• _Selected text_:
_____

ROME – The fate of the migrant rescue vessel Open Arms remains uncertain as it remains near the Italian island of Lampedusa hoping to be allowed to dock so that 107 migrants on board can get off.
The Spanish-flagged vessel turned down an offer by the Spanish government to dock at the southern port of Algeciras, despite an order issued by the National Maritime Rescue Coordination Center for the ship to do so.
“An urgent request was sent to the port of #Lampedusa to enter and disembark the 107 people who have been on board for 17 days,” the NGO posted to its Twitter account.
“Their psychophysical situation is critical, their safety is at risk,” the tweet read. “If the worst happens, Europe and (Italian Interior Minister Matteo) Salvini will be responsible.”
Thus, the vessel is considered to be “unable” to make the five-to-seven-day trip to Algeciras given the situation on board among the migrants who were rescued in the Mediterranean Sea 17 days ago.
“We have turned down the offer to go to Algeciras because the people we have on board have to get off the boat immediately,” a spokesperson for the NGO told EFE.
“We have been there for 17 days, there is an (Italian) legal ruling that so states and people cannot continue to remain on board the Open Arms, and even less so to make the five-or-six-day trip needed to arrive at Algeciras,” she added.
NGO founder Oscar Camps also rejected the offer made by the socialist government of Spanish Prime Minister Pedro Sanchez.
“After a mission of 26 days, 17 of (them) waiting with 134 people on board, a court order in favor and 6 countries willing to host, do you want us to sail 950 miles, some 5 more days, to Algeciras, the most distant port in the Mediterranean, with an unsustainable situation on board?” Camps posted to his Twitter account.
At nearly the same time, several of the rescued migrants jumped overboard in a bid to swim to the shore of Lampedusa.
The vessel has been located 150 meters off the shore of the Italian island since Friday when it entered Italian territory after being given the green light to do so by a court.
The court had ruled against a ban imposed by Salvini, who is a right-wing extremist.
The attempt by some of the migrants to swim to Lampedusa mirrors the despair they are experiencing after being on board the vessel for three-and-a-half weeks.
Camps described an explosive and desperate situation on board that includes “fights, panic, anxiety crisis.”
He asked rhetorically whether deaths were necessary before the situation can be resolved.
Salvini, who has held firm to his stance throughout the crisis, criticized the NGO for turning down the Algeciras offer.
“Unbelievable and unacceptable, do you organize tourist cruises and decide where to disembark? I’m not giving up, Italy is no longer Europe’s refugee camp,” Salvini posted to his Twitter account.
Before that, he had said he was thrilled with the Spanish offer.
The Italian minister appeared in a live video saying he took pride in “holding (my) head up high” throughout the crisis.
The National Maritime Rescue Coordination Center order is subject to the ship captain’s judgment, Spanish government officials told EFE.
On Saturday, after Prime Minister Giuseppe Conte’s intervention, Salvini reluctantly allowed 27 unaccompanied minors who had been on board since Aug. 1 to disembark.

_____

• _Information shown_:
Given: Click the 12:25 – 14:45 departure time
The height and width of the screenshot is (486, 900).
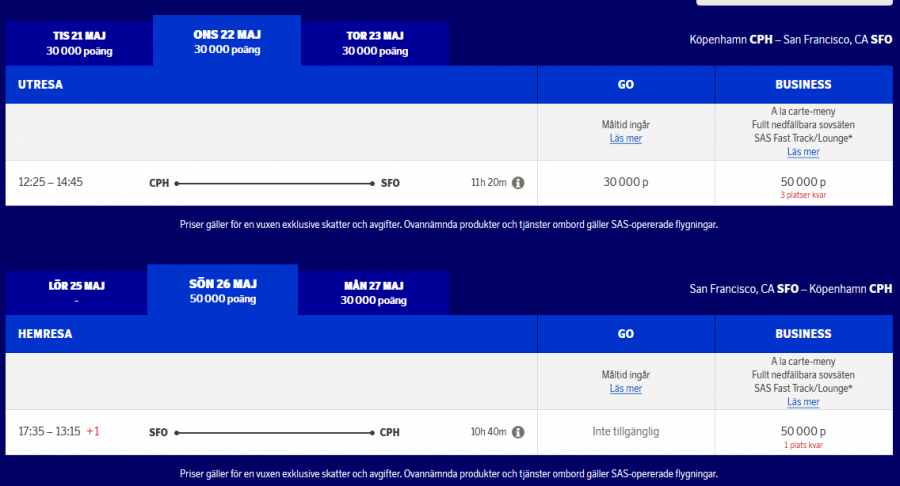Looking at the screenshot, I should [x=51, y=183].
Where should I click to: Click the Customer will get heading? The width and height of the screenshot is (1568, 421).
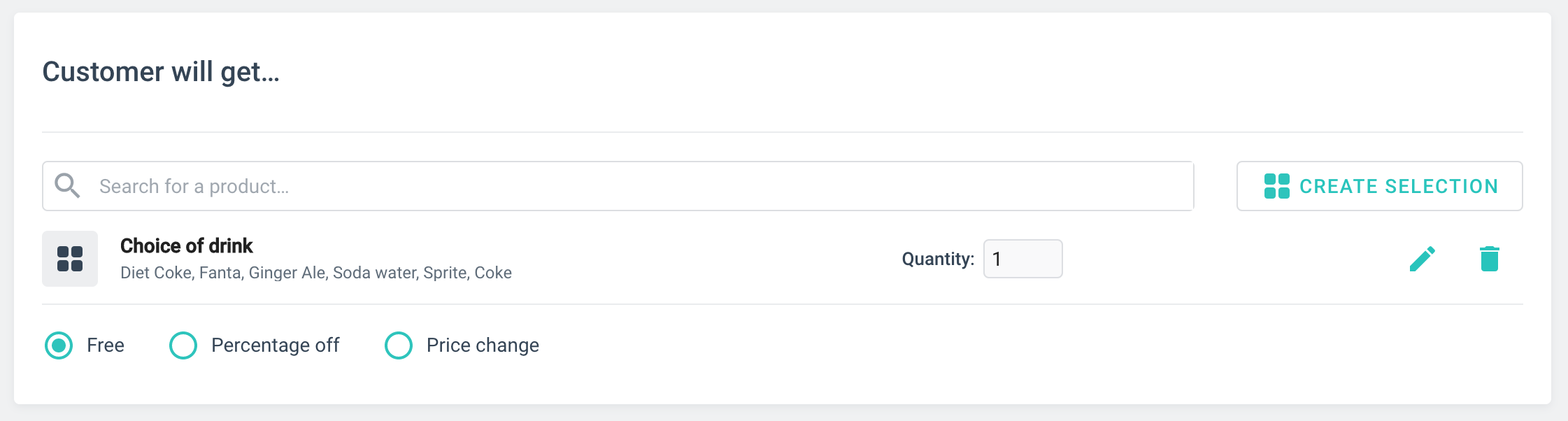[161, 72]
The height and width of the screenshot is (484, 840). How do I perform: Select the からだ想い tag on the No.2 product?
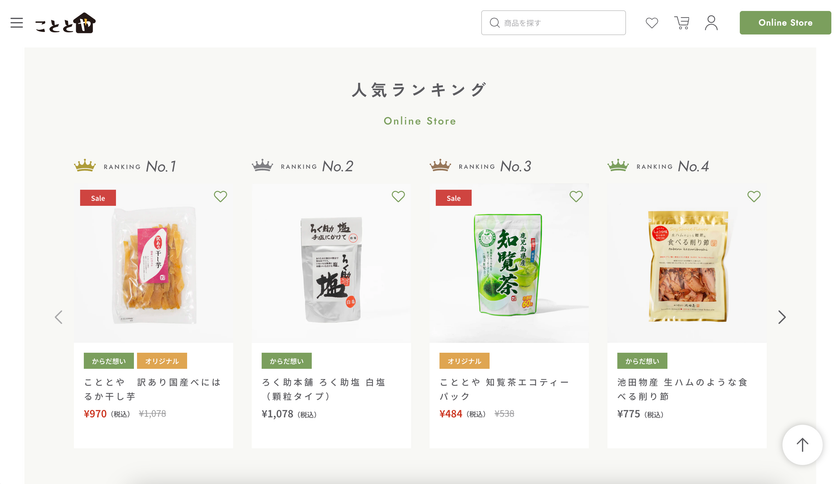point(287,361)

_____

• _What to produce_: Restate the part of the Open Arms report that opens with the words containing "He asked rhetorically" and closes with "Salvini posted to his Twitter account.", swapping "Algeciras" for "Barcelona".

• _Exercise result_:
He asked rhetorically whether deaths were necessary before the situation can be resolved.
Salvini, who has held firm to his stance throughout the crisis, criticized the NGO for turning down the Barcelona offer.
“Unbelievable and unacceptable, do you organize tourist cruises and decide where to disembark? I’m not giving up, Italy is no longer Europe’s refugee camp,” Salvini posted to his Twitter account.